▸ **Vos tâches**:
(A) Recopiez le texte sur Cacouna en commençant par « Près de 500 personnes ont » et en poursuivant jusqu'à « mammifères marins (ROMM). ».
(B) Selon le texte sur Cacouna, quelle est l'étendue de la zone d'alerte autour du bateau pendant les levés sismiques ?

▸ **Texte**:
- - - - -
Cacouna
Les détonations de plus de 200
décibels ont résonné dans le fleuve au large de Cacouna. Du 25 au 30
avril dernier, la compagnie TransCanada réalisait des levés sismiques en
vertu d'un permis délivré par Pêches et Océans Canada. Ce sondage du
fond marin est nécessaire à la construction du port pétrolier qui fait
partie de son projet d'oléoduc Énergie Est,
un projet encore non confirmé. Ce secteur est au cœur de la pouponnière
de bélugas, dont la période de naissance se tient, en principe, début
mai. Ensemble s'est rendu sur place, en kayak.
Ces travaux ont été réalisés avant toute consultation de la
population, avant les assemblées du Bureau d'audiences publiques sur
l'environnement (BAPE), et surtout avant même de savoir si l'oléoduc et
son port pétrolier seront bel et bien construits. De nombreux citoyens
ont vertement dénoncé cette façon de faire, ainsi que le projet
lui-même. Une manifestation tenue le 27 avril dernier à Cacouna a réuni
près de 500 personnes dans ce village d'à peine 2000 habitants.
Le député fédéral de Haute-Gaspésie - La Mitis - Matane - Matapédia,
Jean-François Fortin, a pris part à cette marche de l'église de Cacouna
jusqu'au port de mer visé par le projet. Il voit chez le gouvernement
Harper «une volonté de promouvoir les projets énergétiques, mais
aussi une incapacité réelle de Pêches et Océan Canada de conduire de
véritables études environnementales. On a mis à la porte des
scientifiques et on a fermé les laboratoires. C'est une stratégie
concertée, à mon avis, qui vise à affaiblir notre capacité à réagir et à
protéger notre environnement.»
La chasse au béluga
«Ce n'est que le début de manifestations et d'actions pour
dénoncer ce type de travaux et les projets qui y sont associés, celui de
terminal et l'autre grand projet, celui de pipeline de TransCanada Énergie Est, a prévenu Christian Simard, directeur général de Nature Québec. La
loi sur les espèces en péril interdit de chasser le béluga. Chasser, ça
veut dire aussi le harceler, le prendre, le menacer, le poursuivre.
Actuellement, TransCanada a ouvert la chasse au béluga du Saint-Laurent.
C'est interdit et ça ne doit pas se faire.»
Près de 500 personnes ont manifesté contre le projet de terminal pétrolier de TransCanada à Cacouna, le 27 avril dernier.
Photo: Nicolas Falcimaigne
Un représentant de TransCanada chargé des études d'impact
environnemental a confirmé que l'exposition au bruit des levés sismiques
entraînerait «la surdité» aux mammifères marins qui seraient à
proximité. La zone d'alerte est de 3 km autour du bateau, qui ne peut
procéder si un béluga se trouve dans un rayon de 500 m. Les autres
mammifères marins seraient tout aussi affectés, mais ces précautions ne
sont imposées que pour les espèces dites «en péril». Les
phoques communs observés lors de nos sorties sur le fleuve dans la zone
des travaux sont donc ignorés par la surveillance, dont le mandat a été
confié au Réseau d'observation des mammifères marins (ROMM).
- - - - -
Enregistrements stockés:
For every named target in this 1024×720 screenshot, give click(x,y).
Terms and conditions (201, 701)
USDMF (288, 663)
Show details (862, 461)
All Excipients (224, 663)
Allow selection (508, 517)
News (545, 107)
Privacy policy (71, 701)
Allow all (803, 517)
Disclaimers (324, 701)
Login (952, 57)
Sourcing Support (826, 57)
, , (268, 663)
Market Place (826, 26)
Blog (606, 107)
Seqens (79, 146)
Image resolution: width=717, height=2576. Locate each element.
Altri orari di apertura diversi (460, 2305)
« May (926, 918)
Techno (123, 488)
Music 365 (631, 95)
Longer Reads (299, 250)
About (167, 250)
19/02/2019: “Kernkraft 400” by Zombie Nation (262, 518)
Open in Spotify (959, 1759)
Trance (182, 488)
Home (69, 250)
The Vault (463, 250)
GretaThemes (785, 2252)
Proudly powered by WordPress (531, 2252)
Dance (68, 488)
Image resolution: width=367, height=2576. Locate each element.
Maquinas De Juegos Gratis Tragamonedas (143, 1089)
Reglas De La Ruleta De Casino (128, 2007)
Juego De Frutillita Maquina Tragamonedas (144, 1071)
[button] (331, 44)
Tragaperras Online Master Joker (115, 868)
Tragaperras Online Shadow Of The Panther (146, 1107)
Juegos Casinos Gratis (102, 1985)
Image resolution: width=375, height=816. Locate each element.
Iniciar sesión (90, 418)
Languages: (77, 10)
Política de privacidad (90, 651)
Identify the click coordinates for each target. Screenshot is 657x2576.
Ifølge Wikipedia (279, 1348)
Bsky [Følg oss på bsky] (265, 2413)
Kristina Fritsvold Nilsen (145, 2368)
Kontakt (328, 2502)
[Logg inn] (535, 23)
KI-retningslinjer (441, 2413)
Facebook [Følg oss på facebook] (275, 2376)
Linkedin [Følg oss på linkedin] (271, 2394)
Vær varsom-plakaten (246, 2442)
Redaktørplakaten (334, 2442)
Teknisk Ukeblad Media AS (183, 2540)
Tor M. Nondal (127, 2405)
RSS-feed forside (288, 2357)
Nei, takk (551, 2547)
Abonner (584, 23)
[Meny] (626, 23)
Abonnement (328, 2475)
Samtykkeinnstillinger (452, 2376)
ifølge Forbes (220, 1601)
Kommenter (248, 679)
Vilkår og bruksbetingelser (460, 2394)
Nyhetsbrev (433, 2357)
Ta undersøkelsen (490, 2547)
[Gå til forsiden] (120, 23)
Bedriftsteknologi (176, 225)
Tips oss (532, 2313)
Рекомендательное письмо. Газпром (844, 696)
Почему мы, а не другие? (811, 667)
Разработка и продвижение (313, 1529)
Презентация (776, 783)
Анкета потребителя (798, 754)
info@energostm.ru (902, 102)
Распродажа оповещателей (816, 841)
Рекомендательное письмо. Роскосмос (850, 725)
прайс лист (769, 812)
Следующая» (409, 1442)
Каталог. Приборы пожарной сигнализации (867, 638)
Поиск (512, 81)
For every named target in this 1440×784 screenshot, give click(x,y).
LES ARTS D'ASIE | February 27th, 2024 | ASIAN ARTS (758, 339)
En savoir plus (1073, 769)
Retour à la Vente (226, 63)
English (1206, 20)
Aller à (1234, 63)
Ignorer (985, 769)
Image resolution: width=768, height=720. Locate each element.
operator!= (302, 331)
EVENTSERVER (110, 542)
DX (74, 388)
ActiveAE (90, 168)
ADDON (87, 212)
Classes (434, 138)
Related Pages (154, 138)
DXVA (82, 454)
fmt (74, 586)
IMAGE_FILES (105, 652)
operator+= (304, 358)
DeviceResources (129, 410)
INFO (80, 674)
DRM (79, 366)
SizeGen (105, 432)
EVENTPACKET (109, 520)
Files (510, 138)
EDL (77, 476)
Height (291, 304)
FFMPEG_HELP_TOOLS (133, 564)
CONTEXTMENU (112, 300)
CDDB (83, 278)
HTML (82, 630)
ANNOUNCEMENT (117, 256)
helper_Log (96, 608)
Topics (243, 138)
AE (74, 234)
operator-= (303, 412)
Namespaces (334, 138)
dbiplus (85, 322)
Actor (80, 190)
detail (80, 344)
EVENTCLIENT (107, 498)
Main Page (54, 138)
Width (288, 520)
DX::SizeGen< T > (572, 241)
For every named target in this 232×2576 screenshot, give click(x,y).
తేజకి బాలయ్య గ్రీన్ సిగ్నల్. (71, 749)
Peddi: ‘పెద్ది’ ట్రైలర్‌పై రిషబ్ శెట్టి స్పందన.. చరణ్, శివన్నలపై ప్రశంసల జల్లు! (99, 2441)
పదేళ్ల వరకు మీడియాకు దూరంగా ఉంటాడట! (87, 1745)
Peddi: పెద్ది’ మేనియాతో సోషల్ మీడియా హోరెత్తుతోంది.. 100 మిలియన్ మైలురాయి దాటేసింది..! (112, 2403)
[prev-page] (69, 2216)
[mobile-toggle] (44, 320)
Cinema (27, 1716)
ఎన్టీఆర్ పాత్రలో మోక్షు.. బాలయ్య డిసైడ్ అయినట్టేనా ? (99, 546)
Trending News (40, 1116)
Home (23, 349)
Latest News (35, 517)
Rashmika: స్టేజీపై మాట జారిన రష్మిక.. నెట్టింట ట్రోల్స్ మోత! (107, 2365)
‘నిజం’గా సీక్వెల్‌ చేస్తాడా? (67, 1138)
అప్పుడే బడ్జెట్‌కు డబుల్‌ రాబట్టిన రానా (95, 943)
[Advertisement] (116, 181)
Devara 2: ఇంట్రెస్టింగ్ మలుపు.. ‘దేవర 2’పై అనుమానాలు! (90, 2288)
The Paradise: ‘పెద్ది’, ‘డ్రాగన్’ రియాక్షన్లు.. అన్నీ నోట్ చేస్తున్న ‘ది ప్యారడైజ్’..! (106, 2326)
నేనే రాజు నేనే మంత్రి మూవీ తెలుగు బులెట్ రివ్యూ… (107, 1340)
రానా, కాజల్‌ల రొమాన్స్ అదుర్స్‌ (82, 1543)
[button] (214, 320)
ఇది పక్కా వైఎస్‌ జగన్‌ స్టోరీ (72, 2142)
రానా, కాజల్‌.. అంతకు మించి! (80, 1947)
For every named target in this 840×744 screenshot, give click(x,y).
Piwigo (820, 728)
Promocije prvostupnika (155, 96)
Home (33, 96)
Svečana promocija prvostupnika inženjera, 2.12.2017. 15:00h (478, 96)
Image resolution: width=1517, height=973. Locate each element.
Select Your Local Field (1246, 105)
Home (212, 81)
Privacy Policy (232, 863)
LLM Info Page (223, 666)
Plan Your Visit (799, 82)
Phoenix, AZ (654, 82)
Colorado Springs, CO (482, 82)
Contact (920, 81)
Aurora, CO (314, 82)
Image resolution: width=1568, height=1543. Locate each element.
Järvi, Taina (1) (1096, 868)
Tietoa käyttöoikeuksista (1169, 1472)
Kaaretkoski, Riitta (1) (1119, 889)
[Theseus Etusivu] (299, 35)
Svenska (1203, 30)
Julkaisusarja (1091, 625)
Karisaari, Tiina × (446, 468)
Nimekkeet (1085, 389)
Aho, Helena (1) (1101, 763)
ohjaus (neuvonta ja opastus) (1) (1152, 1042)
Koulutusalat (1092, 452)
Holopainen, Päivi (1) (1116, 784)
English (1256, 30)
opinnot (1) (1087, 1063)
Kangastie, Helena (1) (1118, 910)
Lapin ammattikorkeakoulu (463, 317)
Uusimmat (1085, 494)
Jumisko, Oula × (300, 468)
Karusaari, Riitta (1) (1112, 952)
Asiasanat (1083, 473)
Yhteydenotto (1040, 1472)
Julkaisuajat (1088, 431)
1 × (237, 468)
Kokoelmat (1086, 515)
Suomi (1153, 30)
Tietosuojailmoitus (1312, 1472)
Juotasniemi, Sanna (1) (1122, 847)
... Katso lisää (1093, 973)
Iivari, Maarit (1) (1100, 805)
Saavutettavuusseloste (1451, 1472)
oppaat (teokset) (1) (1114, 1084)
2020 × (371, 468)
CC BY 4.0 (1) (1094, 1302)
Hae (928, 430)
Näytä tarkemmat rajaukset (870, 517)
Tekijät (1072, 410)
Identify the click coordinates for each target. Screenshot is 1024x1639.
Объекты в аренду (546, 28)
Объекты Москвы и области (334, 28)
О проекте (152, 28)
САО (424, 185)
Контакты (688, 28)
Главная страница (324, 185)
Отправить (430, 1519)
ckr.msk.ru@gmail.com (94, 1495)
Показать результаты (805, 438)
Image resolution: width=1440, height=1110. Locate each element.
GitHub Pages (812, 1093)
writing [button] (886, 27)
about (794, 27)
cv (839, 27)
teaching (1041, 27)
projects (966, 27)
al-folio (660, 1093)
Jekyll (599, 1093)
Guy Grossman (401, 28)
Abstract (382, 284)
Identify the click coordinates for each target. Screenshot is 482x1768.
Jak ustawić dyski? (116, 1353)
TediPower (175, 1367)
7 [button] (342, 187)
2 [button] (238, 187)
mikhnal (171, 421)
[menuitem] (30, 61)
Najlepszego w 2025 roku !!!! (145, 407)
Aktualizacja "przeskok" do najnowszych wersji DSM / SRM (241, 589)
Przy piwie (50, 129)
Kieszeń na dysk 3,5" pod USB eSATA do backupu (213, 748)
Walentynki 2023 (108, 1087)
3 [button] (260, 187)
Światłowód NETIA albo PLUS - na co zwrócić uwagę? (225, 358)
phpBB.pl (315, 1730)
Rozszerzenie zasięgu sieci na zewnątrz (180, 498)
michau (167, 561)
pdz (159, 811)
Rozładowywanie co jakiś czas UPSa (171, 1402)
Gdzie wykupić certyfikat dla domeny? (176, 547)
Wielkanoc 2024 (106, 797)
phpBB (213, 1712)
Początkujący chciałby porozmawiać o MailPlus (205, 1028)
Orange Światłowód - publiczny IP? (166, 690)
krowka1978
- - - - -
▸ **Réponses par numéro**:
(A)
Près de 500 personnes ont manifesté contre le projet de terminal pétrolier de TransCanada à Cacouna, le 27 avril dernier.
Photo: Nicolas Falcimaigne
Un représentant de TransCanada chargé des études d'impact
environnemental a confirmé que l'exposition au bruit des levés sismiques
entraînerait «la surdité» aux mammifères marins qui seraient à
proximité. La zone d'alerte est de 3 km autour du bateau, qui ne peut
procéder si un béluga se trouve dans un rayon de 500 m. Les autres
mammifères marins seraient tout aussi affectés, mais ces précautions ne
sont imposées que pour les espèces dites «en péril». Les
phoques communs observés lors de nos sorties sur le fleuve dans la zone
des travaux sont donc ignorés par la surveillance, dont le mandat a été
confié au Réseau d'observation des mammifères marins (ROMM).

(B) La zone d'alerte est de 3 km autour du bateau.